C’est en découvrant des témoignages sur TikTok concernant des personnes se rendant à l’étranger pour des examens ou des interventions médicales qu’elle a pensé à Taïwan. « J’ai alors réalisé que le système de santé taïwanais était l’un des meilleurs au monde », raconte Donahue. Elle avait déjà bénéficié de ses services une fois, enfant, lorsqu’elle s’était fracturé la mâchoire pendant un séjour familial. Sa mère se souvient encore que la prise en charge aux urgences n’avait coûté que 30 dollars. Lors de son prochain voyage, elle a donc réservé un bilan de santé complet dans une clinique privée. N’étant pas citoyenne taïwanaise, elle a payé de sa poche : 425 dollars pour une vingtaine de tests, incluant un bilan métabolique complet, un test Pap, des échographies des organes et des évaluations de la vue et de l’audition. « Si j’avais dû faire cela aux États-Unis, cela aurait nécessité plusieurs rendez-vous avec différents médecins et aurait probablement coûté beaucoup plus cher », affirme-t-elle.
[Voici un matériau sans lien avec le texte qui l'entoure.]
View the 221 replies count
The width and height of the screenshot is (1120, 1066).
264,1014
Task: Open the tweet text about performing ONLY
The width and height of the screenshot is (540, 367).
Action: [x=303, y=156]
L’établissement médical était moderne, élégant et efficace. Donahue a pu effectuer tous ses examens en quelques heures. « J’avais l’impression d’être dans un bel hôtel », décrit-elle. « On pouvait même commander de la nourriture à la fin. » L’expérience a été si positive qu’elle a réservé une coloscopie et une endoscopie pour l’année suivante. La facture s’est élevée à 525 dollars. « Ce sont des examens auxquels on ne peut même pas accéder aux États-Unis sans avoir plus de 50 ans ou un risque particulier », précise-t-elle. Si des anomalies avaient été détectées, elle aurait cherché un traitement sur place plutôt que de rentrer à New York. « Si jamais je développais une maladie chronique, je pense que je devrais quitter les États-Unis, car le coût des soins de santé y est insoutenable », conclut-elle.
Donahue n’est pas un cas isolé. De nombreux Américains, attirés par le flux de vidéos sur TikTok et Instagram promouvant le tourisme médical, se rendent à l’étranger pour des soins abordables. Le Mexique, avec des villes comme Los Algodones – surnommée « Molar City » – accueille plus d’un million d’Américains chaque année pour des soins dentaires. Alors que les primes d’assurance maladie et les frais médicaux augmentent sans cesse aux États-Unis, de plus en plus d’Américains explorent les options offertes par la Turquie, la Corée du Sud, le Mexique, l’Inde, la Thaïlande et d’autres pays qui cherchent à attirer cette clientèle. Les statistiques sur le tourisme médical sont difficiles à suivre précisément, mais un rapport récent estime que le marché devrait croître en moyenne de 16 % par an au cours de la prochaine décennie.
Des vidéos virales sur des prises de sang à 14 dollars à Bali peuvent sembler trop belles pour être vraies – et c’est parfois le cas – mais elles mettent en lumière la réalité des prix médicaux aux États-Unis, qui apparaissent de plus en plus irréalistes. « Ne plus jamais revoir un médecin aux États-Unis » est un refrain courant dans les contenus sur le tourisme médical, tout comme « le système de santé américain est une arnaque » – une affirmation difficile à contester quand on sait que les factures médicales sont la principale cause de la majorité des faillites personnelles aux États-Unis. Voyager à l’étranger pour se faire soigner présente également des obstacles (les billets d’avion et l’hébergement ne sont pas gratuits), mais les patients peuvent généralement s’attendre à une plus grande transparence des prix et à des économies allant jusqu’à 30 à 80 %.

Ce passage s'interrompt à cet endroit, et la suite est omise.